In a significant breakthrough, researchers from MIT and McMaster University have harnessed the power of artificial intelligence (AI) to identify a potential new antibiotic capable of combating drug-resistant infections caused by Acinetobacter baumannii. This bacterium, commonly found in hospital settings, poses a serious threat to public health due to its ability to develop resistance to multiple antibiotics.
A machine-learning system was used by the researchers to sift through a large library of roughly 7,000 medicinal molecules. The goal was to identify a chemical that could efficiently target and kill A. baumannii, a prominent bacteria that causes a variety of drug-resistant illnesses such as pneumonia and meningitis. The AI algorithm was trained to analyse the chemical structures of these chemicals and identify their ability to prevent bacterial growth.
The results of this groundbreaking study, published in Nature Chemical Biology, hold significant promise in the field of antibiotic discovery. The researchers, led by senior authors Jonathan Stokes and James Collins, were able to identify a new antibiotic with remarkable efficacy against A. baumannii. This discovery brings hope in the battle against drug-resistant bacteria and provides a potential solution to combat the growing threat of infections caused by A. baumannii.
Drug-resistant microorganisms have emerged as a major worldwide health hazard. While antibiotic development has slowed, infections have developed and acquired resistance mechanisms, leaving existing therapies ineffective. This perilous scenario needs novel technologies, such as artificial intelligence (AI), to hasten the identification of novel antibiotics with distinct chemical structures.
Previously, the researchers proved the efficacy of machine learning in identifying chemicals that suppress the growth of E. coli, another antibiotic-resistant bacterium. Based on their previous results, the researchers turned their attention to A. baumannii, one of the most difficult bacterial threats in terms of antibiotic resistance.
To train the AI algorithm, the researchers exposed A. baumannii to thousands of different chemical compounds and analysed their impact on bacterial growth. By feeding the structure of each molecule into the model and indicating whether it inhibited growth, the algorithm learned to recognise chemical features associated with growth inhibition.
Once the model was trained, it analysed a separate set of 6,680 compounds that it had not encountered before. This analysis, completed in under two hours, yielded a selection of several hundred potential hits. From these, the researchers selected 240 compounds for experimental testing in the laboratory. They focused on compounds with distinct structures, different from existing antibiotics or molecules used in the training data.
The narrow spectrum of killing ability exhibited by the compound is highly desirable in an antibiotic, as it minimises the risk of rapid bacterial resistance development.
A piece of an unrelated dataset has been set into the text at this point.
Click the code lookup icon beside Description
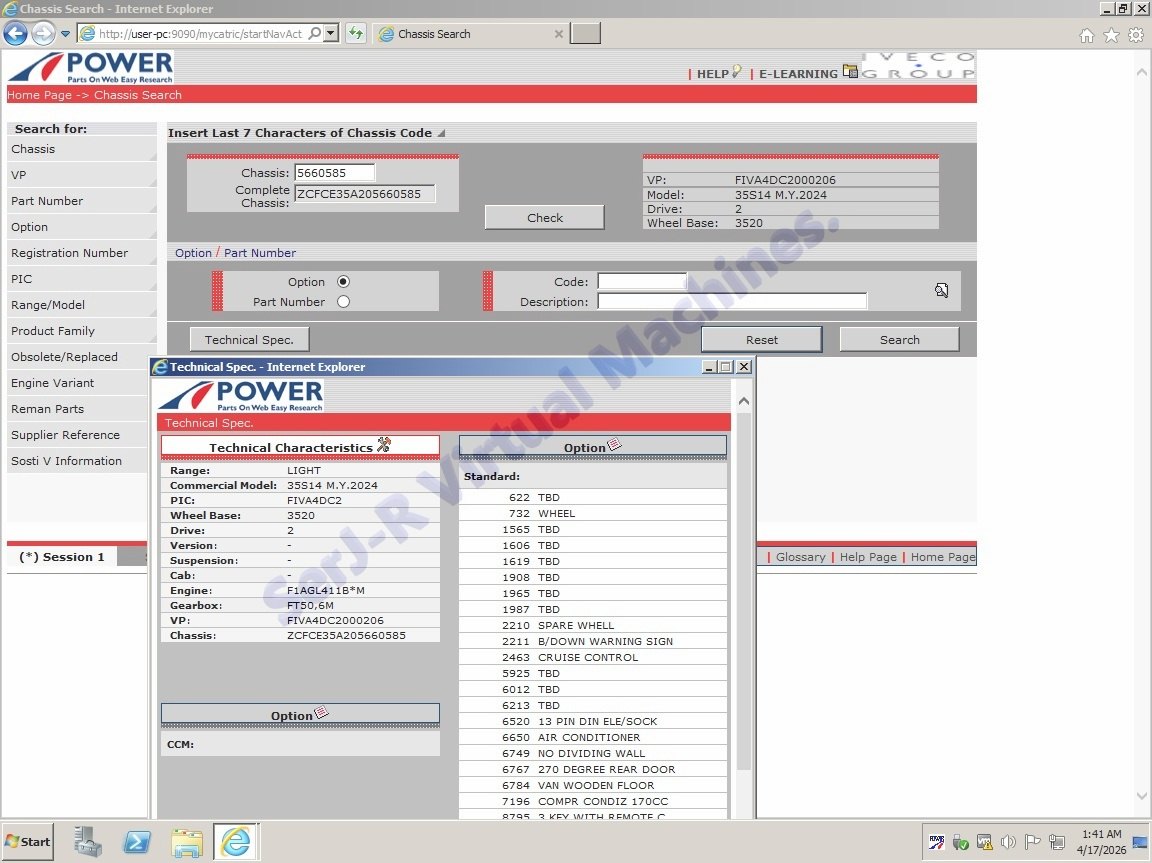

Moreover, the compound’s specificity offers the potential to spare beneficial bacteria residing in the human gut, which play a crucial role in suppressing opportunistic infections.
The development of this novel antibiotic has enormous potential in the fight against drug-resistant A. baumannii infections. It emphasises the critical role that AI can play in hastening the hunt for viable medicines. Researchers can considerably broaden the scope of antibiotic discovery and develop targeted medicines to tackle the growing menace of drug-resistant infections by leveraging machine learning algorithms and enormous libraries of chemical compounds.